One scar, more grafts

“Today, you should always end up with one scar, so you can get a lot more hair grafts. So with the number of scars no longer a variable, it’s only the density of the hair that is important. You can get many grafts from a patient without making the back of the hair look like it’s thinning,” he explained. To determine the position of the anterior-most aspect of the frontal forelock, Dr. Brandy studied 20 men, aged 20 to 46 years, who had type III to V male pattern baldness, and evaluated distances between the chin to nose, nose to eyebrows, and eyebrows to frontal forelock. Importantly, he found that the distance form the eyebrows to the hairline was 33.4 percent of the whole.
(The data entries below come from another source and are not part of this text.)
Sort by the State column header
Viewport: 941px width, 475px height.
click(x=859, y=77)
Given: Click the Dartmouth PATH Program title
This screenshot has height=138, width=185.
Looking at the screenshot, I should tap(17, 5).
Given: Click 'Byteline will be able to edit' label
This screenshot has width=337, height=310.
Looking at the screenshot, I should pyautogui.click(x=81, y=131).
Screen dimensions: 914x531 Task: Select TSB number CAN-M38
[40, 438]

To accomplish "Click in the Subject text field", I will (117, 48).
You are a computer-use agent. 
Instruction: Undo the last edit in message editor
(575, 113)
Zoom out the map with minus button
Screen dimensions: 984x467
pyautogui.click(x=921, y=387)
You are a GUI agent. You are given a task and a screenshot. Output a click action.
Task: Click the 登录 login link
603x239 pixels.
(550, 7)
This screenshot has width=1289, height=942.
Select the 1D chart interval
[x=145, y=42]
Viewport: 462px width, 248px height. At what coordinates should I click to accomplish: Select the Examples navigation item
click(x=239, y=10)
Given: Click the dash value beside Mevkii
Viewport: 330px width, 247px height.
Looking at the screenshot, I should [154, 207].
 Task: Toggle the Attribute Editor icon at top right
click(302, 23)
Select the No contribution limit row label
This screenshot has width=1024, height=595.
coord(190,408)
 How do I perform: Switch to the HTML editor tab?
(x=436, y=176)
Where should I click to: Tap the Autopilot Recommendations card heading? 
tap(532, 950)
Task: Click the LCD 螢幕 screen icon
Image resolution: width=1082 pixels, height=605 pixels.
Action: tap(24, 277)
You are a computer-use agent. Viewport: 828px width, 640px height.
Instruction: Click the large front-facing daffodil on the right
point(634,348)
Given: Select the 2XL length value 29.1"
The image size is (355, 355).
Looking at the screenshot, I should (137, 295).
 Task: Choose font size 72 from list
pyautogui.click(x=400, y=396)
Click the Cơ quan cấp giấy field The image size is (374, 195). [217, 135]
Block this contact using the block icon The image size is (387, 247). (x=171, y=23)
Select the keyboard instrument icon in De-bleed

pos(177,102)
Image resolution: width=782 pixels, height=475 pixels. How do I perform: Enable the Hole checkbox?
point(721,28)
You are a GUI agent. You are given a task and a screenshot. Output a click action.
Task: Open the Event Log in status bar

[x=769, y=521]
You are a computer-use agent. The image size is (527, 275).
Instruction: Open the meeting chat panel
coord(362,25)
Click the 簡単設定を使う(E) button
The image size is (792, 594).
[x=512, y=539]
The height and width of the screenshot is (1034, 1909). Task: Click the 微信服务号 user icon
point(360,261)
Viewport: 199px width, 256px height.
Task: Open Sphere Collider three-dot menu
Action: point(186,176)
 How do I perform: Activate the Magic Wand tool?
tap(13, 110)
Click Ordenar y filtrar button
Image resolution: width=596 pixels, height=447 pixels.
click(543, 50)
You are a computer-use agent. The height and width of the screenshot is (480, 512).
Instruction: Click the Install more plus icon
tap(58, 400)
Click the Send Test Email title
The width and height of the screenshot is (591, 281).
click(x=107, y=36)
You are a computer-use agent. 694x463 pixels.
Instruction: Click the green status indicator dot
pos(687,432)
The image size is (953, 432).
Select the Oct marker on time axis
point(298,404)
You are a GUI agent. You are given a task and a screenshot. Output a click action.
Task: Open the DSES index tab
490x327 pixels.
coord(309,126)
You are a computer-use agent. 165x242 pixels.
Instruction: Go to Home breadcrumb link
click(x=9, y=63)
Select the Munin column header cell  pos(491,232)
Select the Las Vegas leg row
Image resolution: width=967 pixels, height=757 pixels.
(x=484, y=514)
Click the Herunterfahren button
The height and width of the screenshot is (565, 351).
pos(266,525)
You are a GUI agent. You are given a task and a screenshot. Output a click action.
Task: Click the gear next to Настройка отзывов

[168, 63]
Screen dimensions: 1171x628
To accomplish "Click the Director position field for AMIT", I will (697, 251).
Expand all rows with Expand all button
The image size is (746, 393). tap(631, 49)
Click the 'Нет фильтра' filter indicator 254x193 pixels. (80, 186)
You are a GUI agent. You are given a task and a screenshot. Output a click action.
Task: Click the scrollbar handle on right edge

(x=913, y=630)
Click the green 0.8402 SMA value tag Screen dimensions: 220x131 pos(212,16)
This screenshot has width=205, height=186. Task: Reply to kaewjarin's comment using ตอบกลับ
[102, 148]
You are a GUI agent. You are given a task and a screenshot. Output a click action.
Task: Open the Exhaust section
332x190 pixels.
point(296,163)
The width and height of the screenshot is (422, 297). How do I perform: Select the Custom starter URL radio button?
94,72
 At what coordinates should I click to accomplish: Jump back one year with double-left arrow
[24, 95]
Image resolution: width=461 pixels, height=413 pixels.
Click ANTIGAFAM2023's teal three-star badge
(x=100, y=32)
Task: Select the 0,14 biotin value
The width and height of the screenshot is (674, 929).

Mean distances included 6.96 cm from chin to nose; 6.55 cm from nose to eyebrows; and 6.8 cm from eyebrows to hairline. Therefore, Dr. Brandy explained, dividing the face into thirds when deciding where to place the hairline may be appropriate in some patients.

Why thirds?

Historically, there is good basis for this division of the face into thirds. In the past, the ideals of facial beauty have been dictated by many, including Leonardo da Vinci, who broke the face down mathematically, explained Dr. Brandy (See article, Beauty Trough the Ages, page 4.) According to his calculations, the ideal face consisted of one in which the distances from the chin to the bottom of the nose were equal to the distance from the bottom of the nose to the eyebrows, which were also equal to the distance from the eyebrows to the hairline. He does add, however, that there are certain instances in which he would not advocate this, such as in men with evolving type VII baldness. But this can usually be determined during patient assessment, he said.

Patients satisfied

Patient satisfaction with the new hairline placement has been high in Dr. Brandy’s practice. “Patients like it when the hairline is obviously in a position where it harmonizes with the face. In the older days, many people complained about the high forehead. There seem to be more satisfaction now that I’ve gone to what seems to be more mathematically correct,” he told Cosmetic Surgery Times. With the advances made in both harvesting and achieving more refined results, Dr. Brandy said, there is no reason to always cling to the old ideal of the hair hairline in men undergoing transplantation. “Now we’re able to move those hairs and spread them out. It creates a thinner look, but coming down 1 inch doesn’t expend that many available hairs,” he said. “The techniques have changed; they’re more refined, and you don’t use that many hairs to create zones of hair. Therefore, you really can get a little more aggressive with where you place the hairline in some patients,” he concluded.